▶ _DATASET RECORDS_:
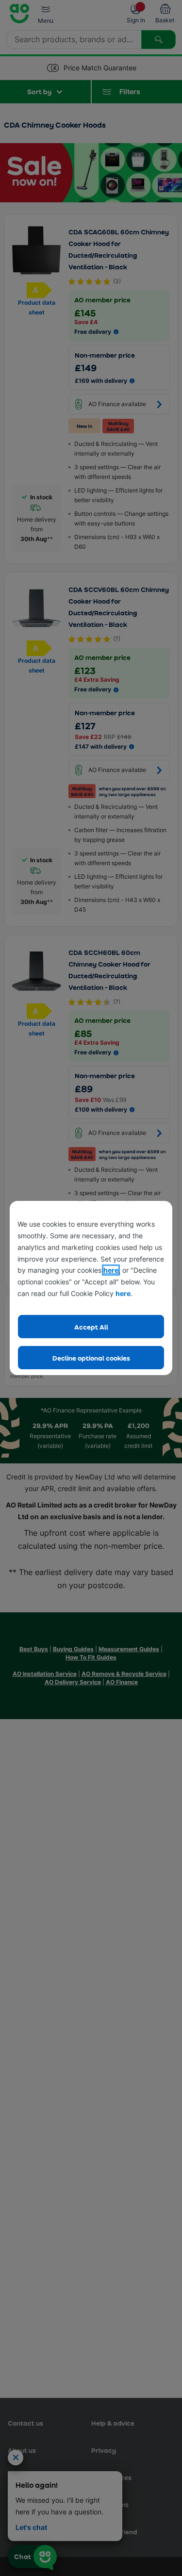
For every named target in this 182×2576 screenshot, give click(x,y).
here (110, 1270)
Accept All (91, 1327)
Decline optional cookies (91, 1358)
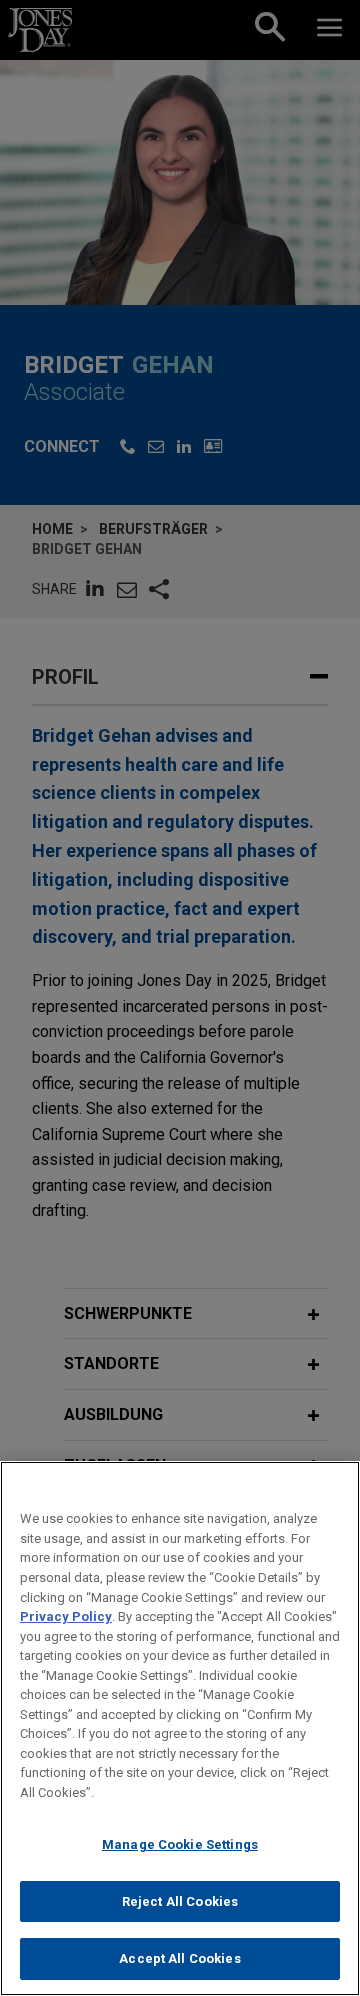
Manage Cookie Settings (180, 1844)
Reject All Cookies (180, 1901)
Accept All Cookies (179, 1958)
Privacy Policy (66, 1616)
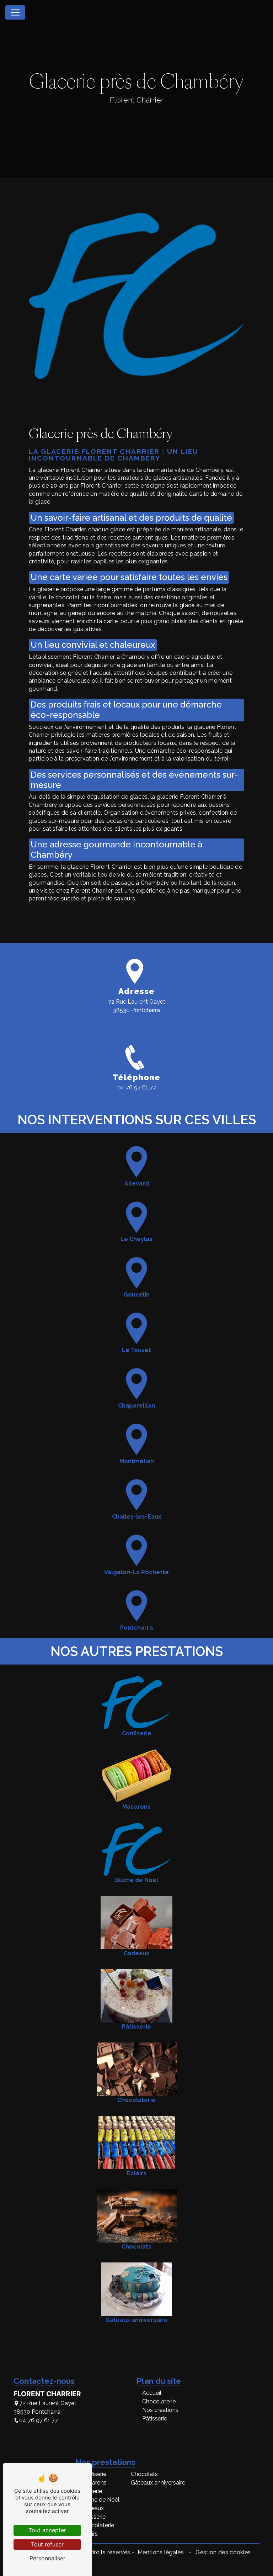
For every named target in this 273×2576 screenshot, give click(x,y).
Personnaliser (47, 2558)
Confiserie (93, 2474)
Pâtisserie (154, 2418)
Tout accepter (47, 2530)
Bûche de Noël (100, 2499)
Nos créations (160, 2410)
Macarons (94, 2482)
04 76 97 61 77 (136, 1087)
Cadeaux (92, 2508)
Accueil (151, 2393)
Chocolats (144, 2474)
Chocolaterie (159, 2401)
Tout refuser (47, 2544)
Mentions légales (161, 2552)
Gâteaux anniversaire (158, 2482)
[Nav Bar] (15, 12)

▶ _EXERCISE_: Give exactly those lines of the listing that run from its first line through the line with "Privacy Policy (66, 1616)", leaving each picture out.

▶ _WRITTEN SOLUTION_:
For every named target in this 182×2576 screenshot, give click(x,y).
here (110, 1270)
Accept All (91, 1327)
Decline optional cookies (91, 1358)
Manage Cookie Settings (180, 1844)
Reject All Cookies (180, 1901)
Accept All Cookies (179, 1958)
Privacy Policy (66, 1616)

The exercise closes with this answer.